▶ **Work instructions**
Find, in the records below, the line that contains "This screenshot has width=1920, height=947." and the line that contains "the gears settings". Copy those two lines and everything between them exactly, but not the pictures.

[[ Provided data open ]]

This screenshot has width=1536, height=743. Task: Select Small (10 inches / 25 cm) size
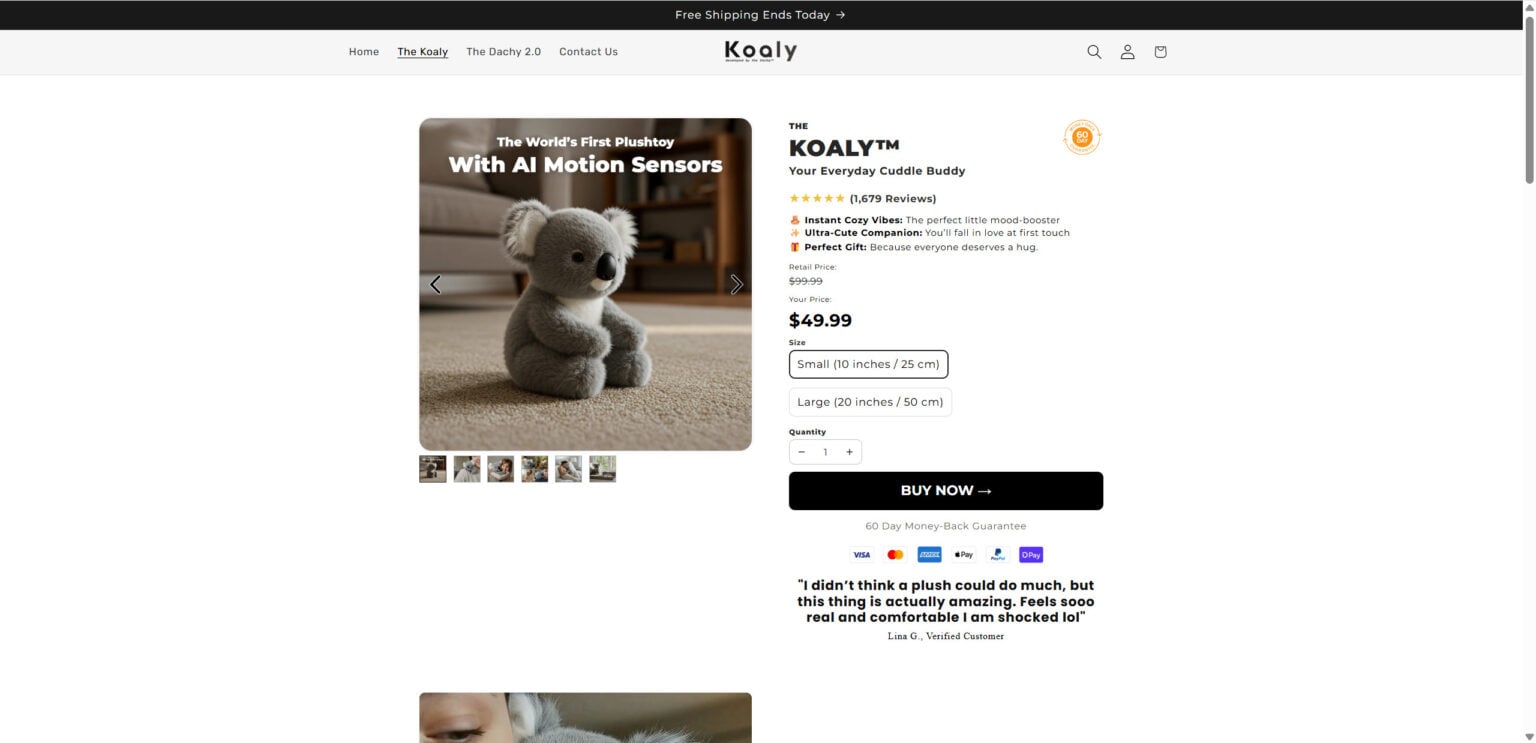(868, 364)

[[ Provided data closed ]]
[[ Provided data open ]]

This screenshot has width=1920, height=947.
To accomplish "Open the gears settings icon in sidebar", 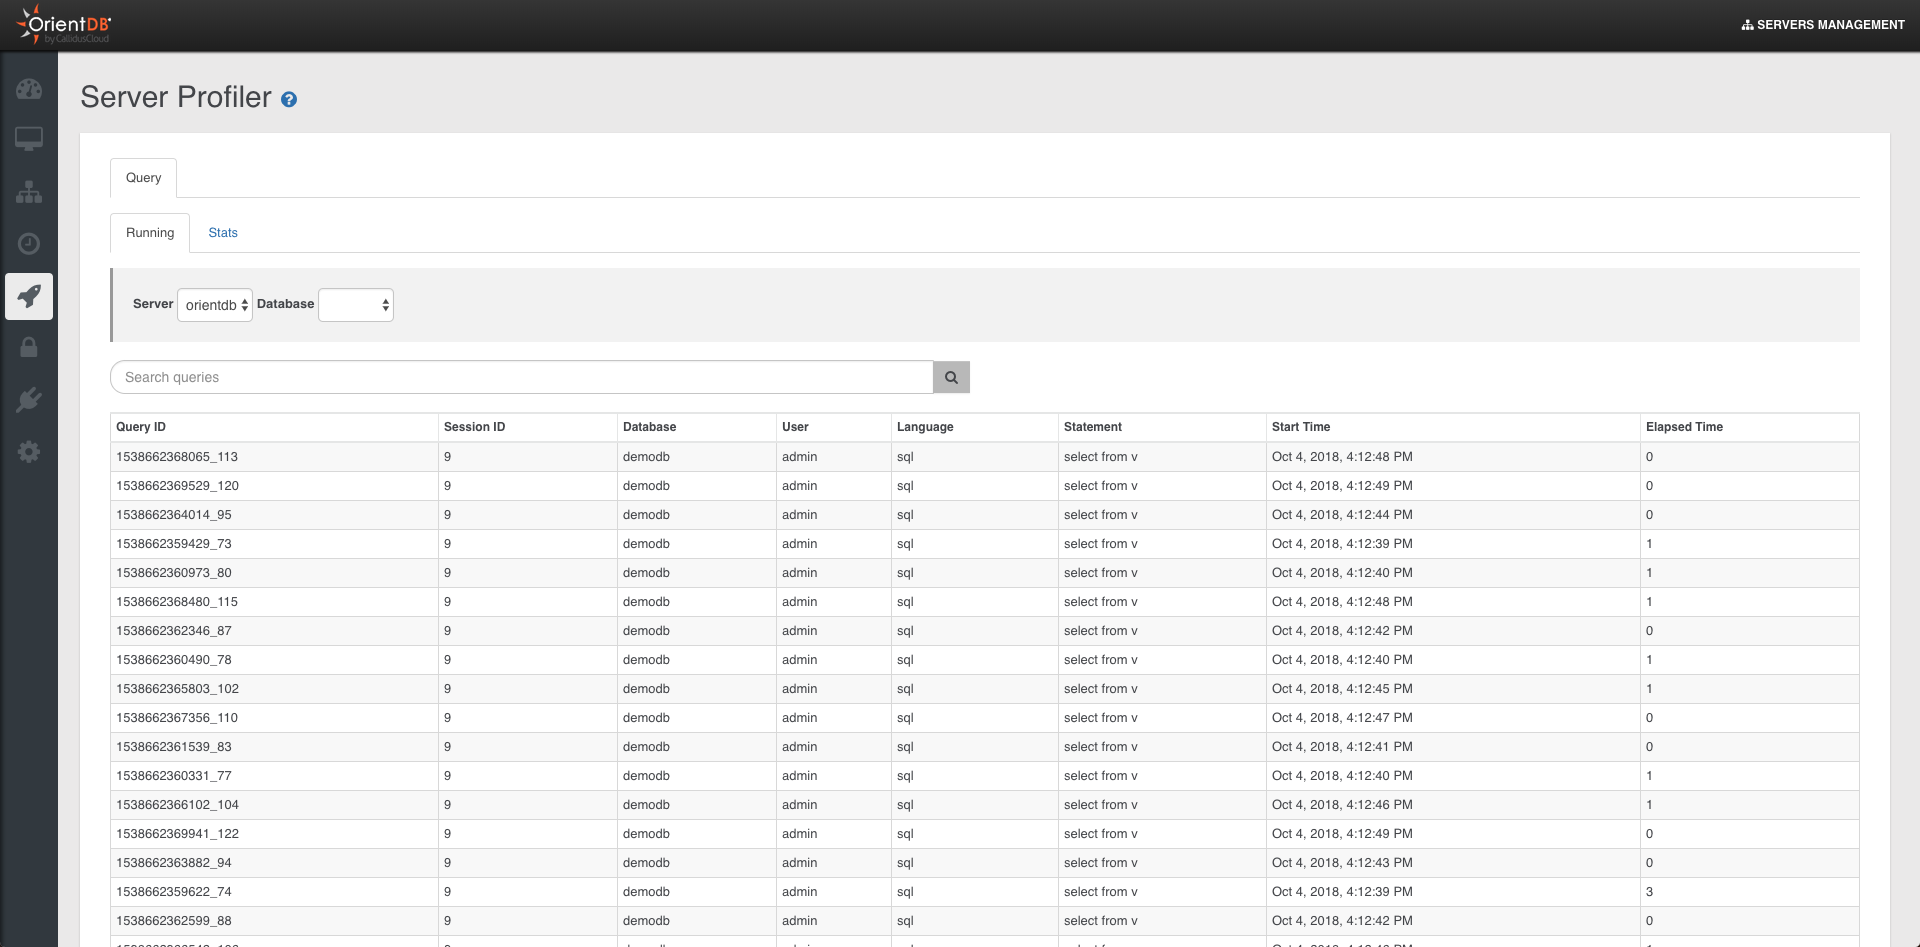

[[ Provided data closed ]]
[[ Provided data open ]]

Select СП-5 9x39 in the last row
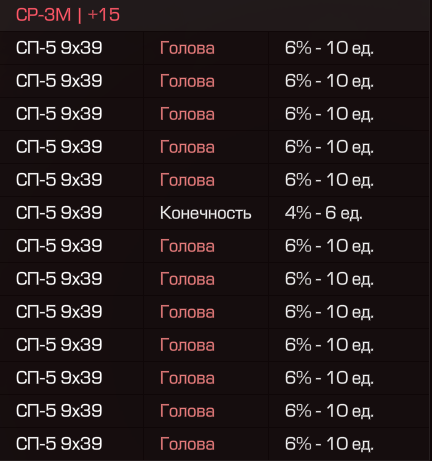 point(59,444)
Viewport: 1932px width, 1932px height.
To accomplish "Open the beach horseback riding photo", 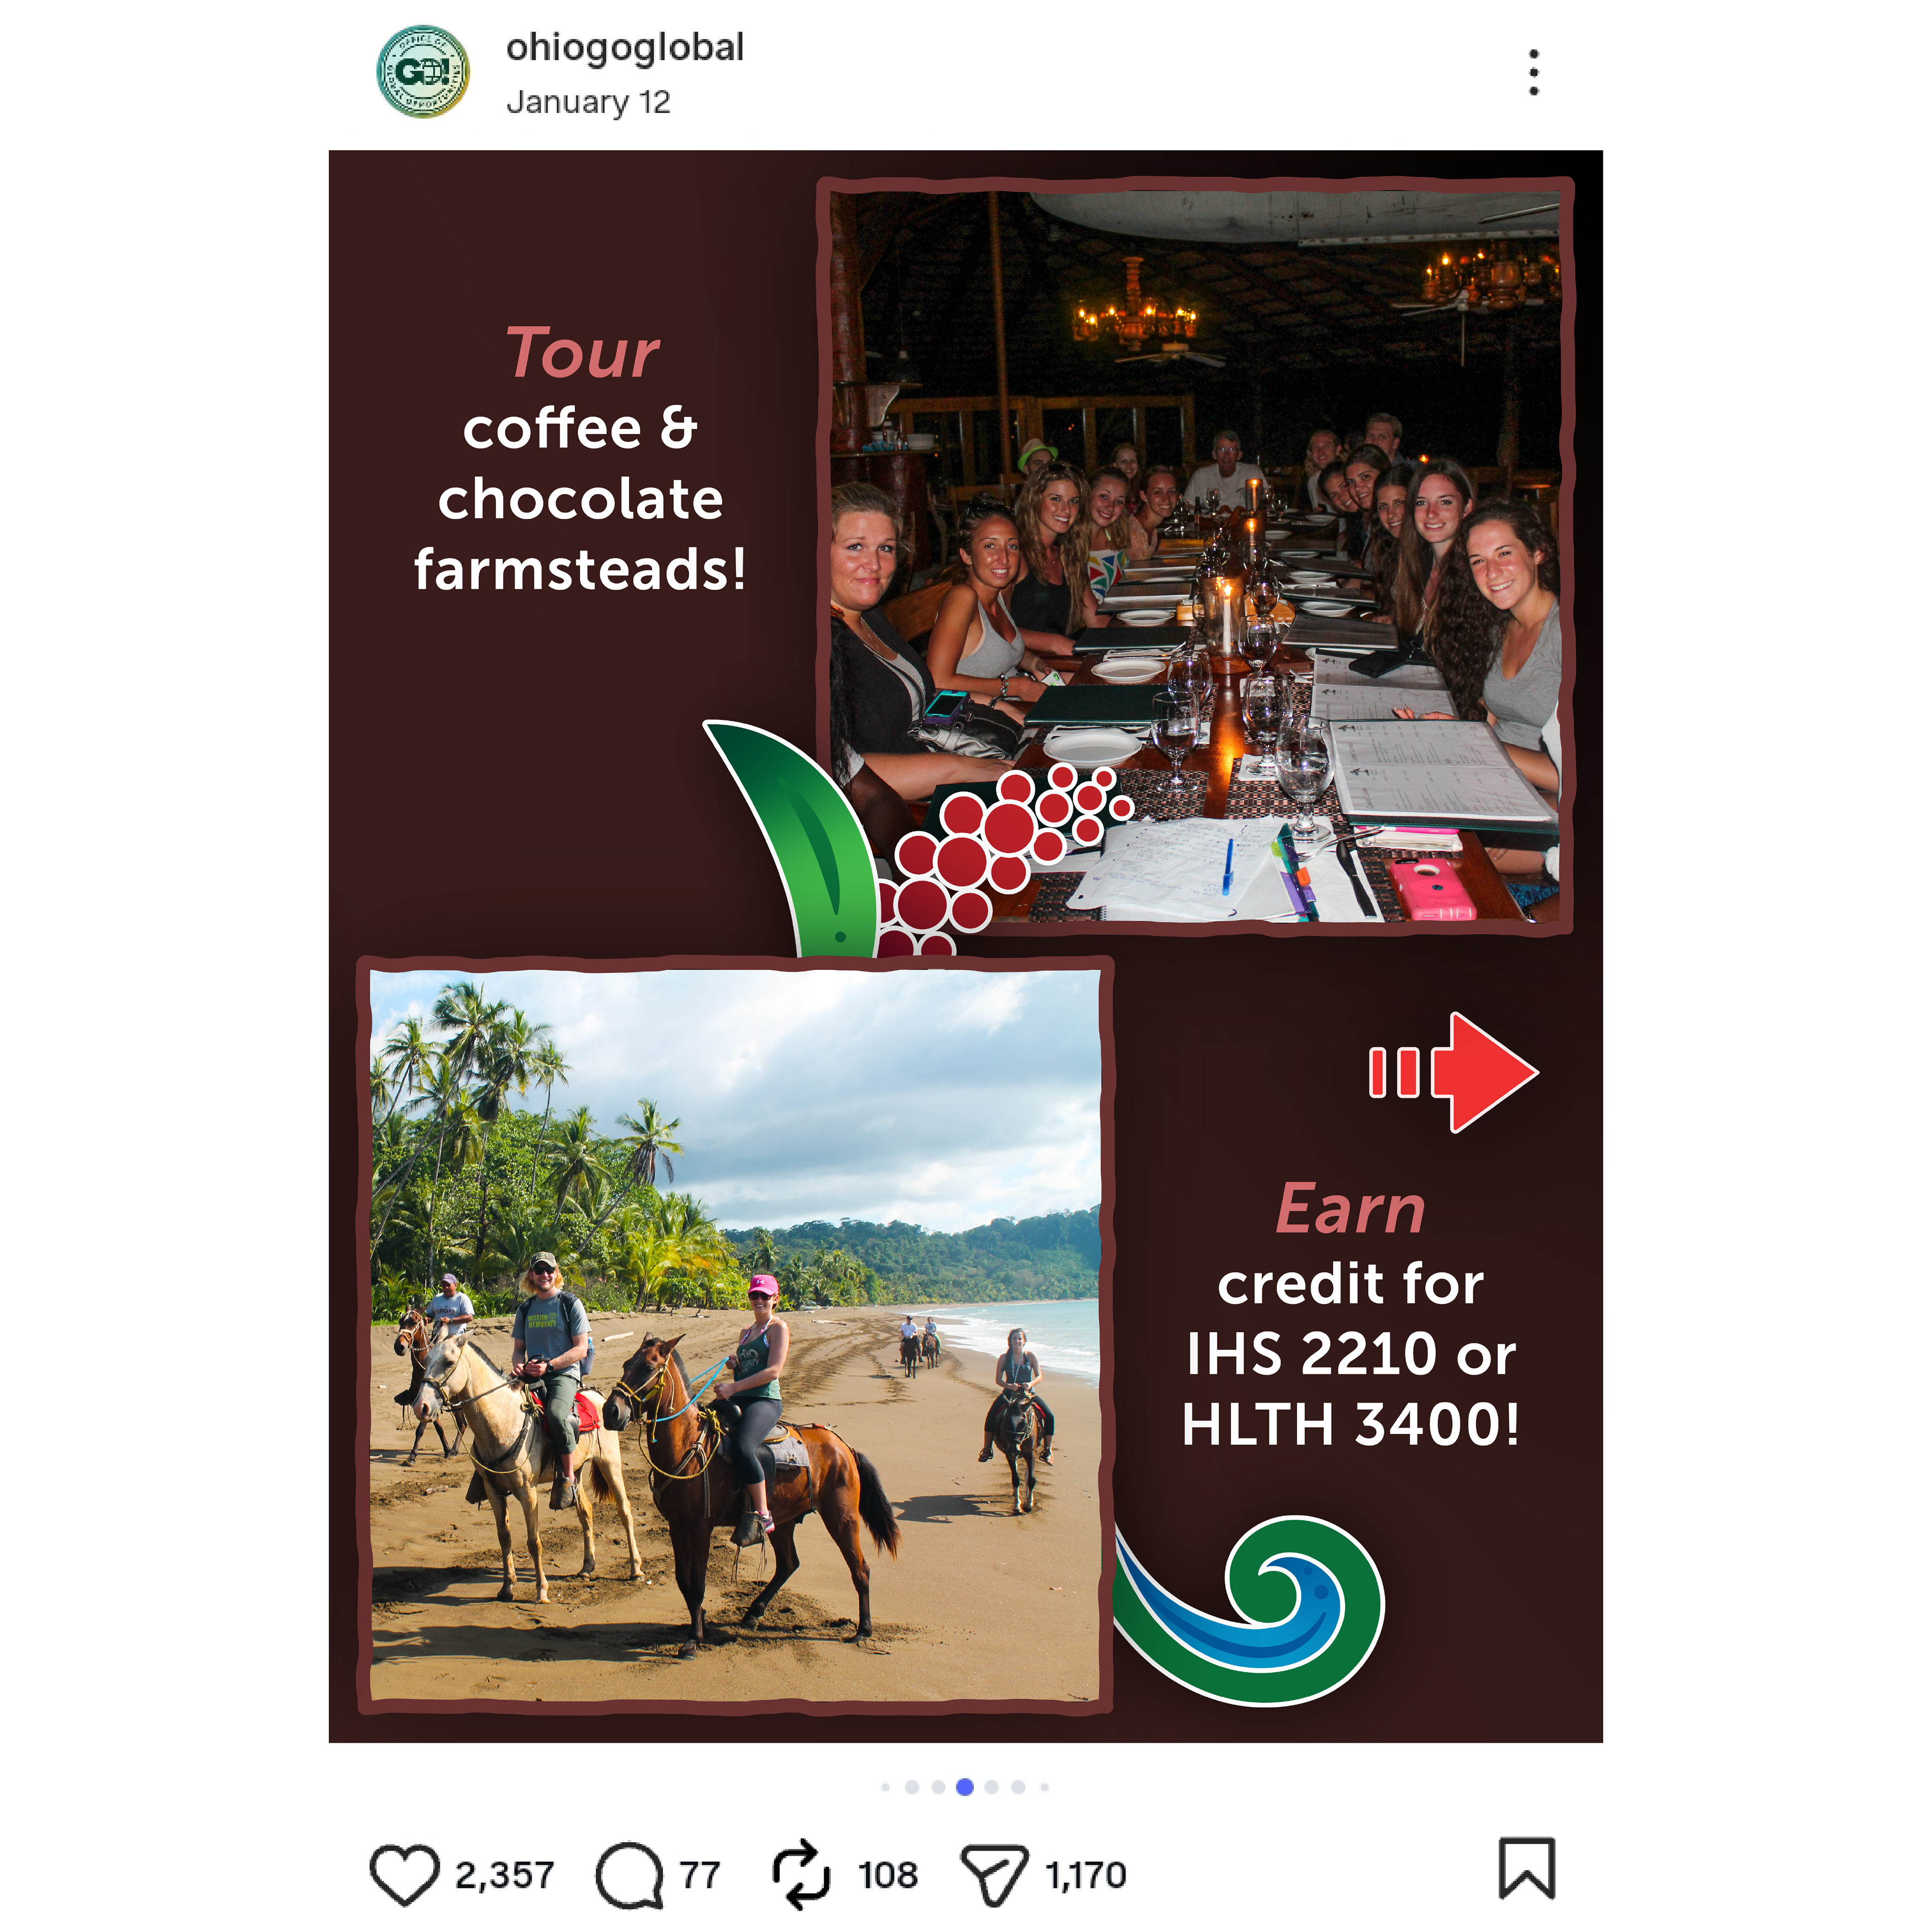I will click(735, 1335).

[[ Provided data closed ]]

▶ **Written solution**
This screenshot has width=1920, height=947.
To accomplish "Open the gears settings icon in sidebar", 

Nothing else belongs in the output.